As an alternative method - we could use TEM. But there are two limitations. Firstly, it is a much more complicated and expensive technique to measure a whole series of samples of different composition and thickness. Secondly, it would be very difficult to achieve very high accuracy because of the amorphous silicon oxide layer on the silicon surface. It would be difficult to find a clear boundary between it and the amorphous layers. As a confirmation, I can quote data from our recent article where we investigated titanium oxide thin films by TEM [43 - doi:10.3390/coatings12050668].

We have also made ellipsometry calibrations using cross-sectional SEM data on thick films of pure zinc and titanium oxides. Some of the cross-sectional data have been quoted in a number of our articles and those of our colleagues who obtained the films on the same equipment and under the same conditions. [https://doi.org/10.1016/j.jallcom.2021.159746, DOI: 10.1134/S1063783415090036, doi:10.3390/coatings12050668]. The differences in SEM, ellipsometry and XRR for ZnO do not exceed 2-3%. TiO2 is different. Ellipsometry gives overestimated results. XRR gives underestimated results. The true values are somewhere in the middle. And the deviations between the data increase with increasing thickness and can reach 15%. As our thicknesses are small, we cannot calibrate accurately for thick films, but based on the fact that ellipsometry gives 43 nm and reflectometry gives 37 nm, the true thickness should be around 40 nm. The largest deviation we have is for these samples.
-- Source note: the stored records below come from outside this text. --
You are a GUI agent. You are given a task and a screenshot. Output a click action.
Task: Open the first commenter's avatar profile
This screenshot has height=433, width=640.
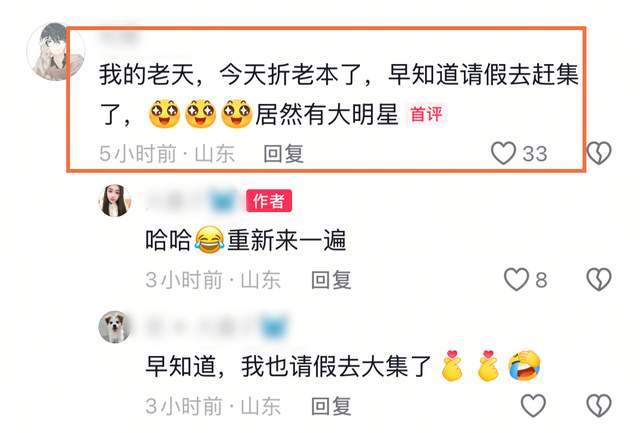[x=54, y=51]
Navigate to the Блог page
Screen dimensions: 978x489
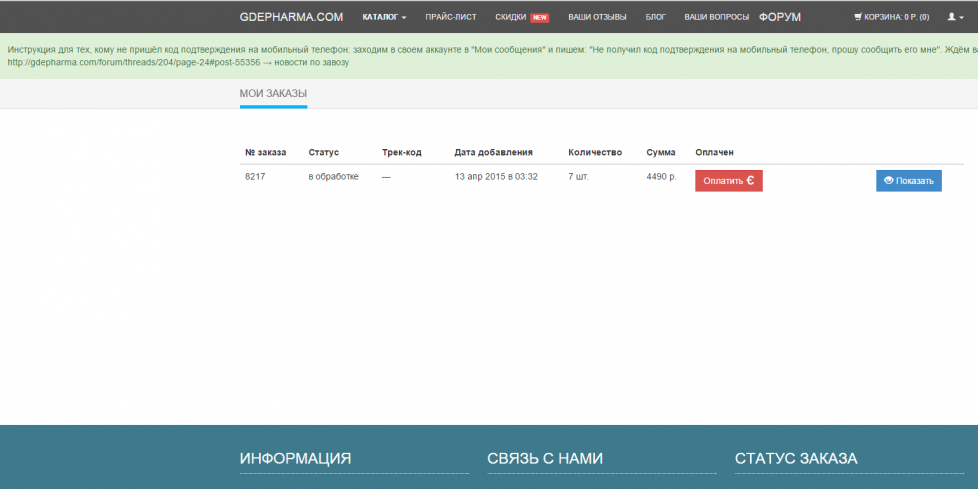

As for the influence of particles, they are rather flat and occupy only a small fraction of the area in most samples and should not affect the ellipsometry results significantly. The only exception is sample ZTO-5/1, which has a large number of submicron planar particles on its surface. However, when calculating the thickness of this sample by ellipsometry we used a model with a variable porosity of about 15-25% and we believe that the calculated thicknesses are close to the real values.

A small additional explanation of the SEM measurements of thicknesses has been added to the text in the paragraph after figure 1.

Author Response File: Author Response.docx

Round 2

Reviewer 1 Report

The authors have well explained the concerns and revised the manuscript. So I would recommend its publication.

Reviewer 2 Report

The revised manuscript can be accepted.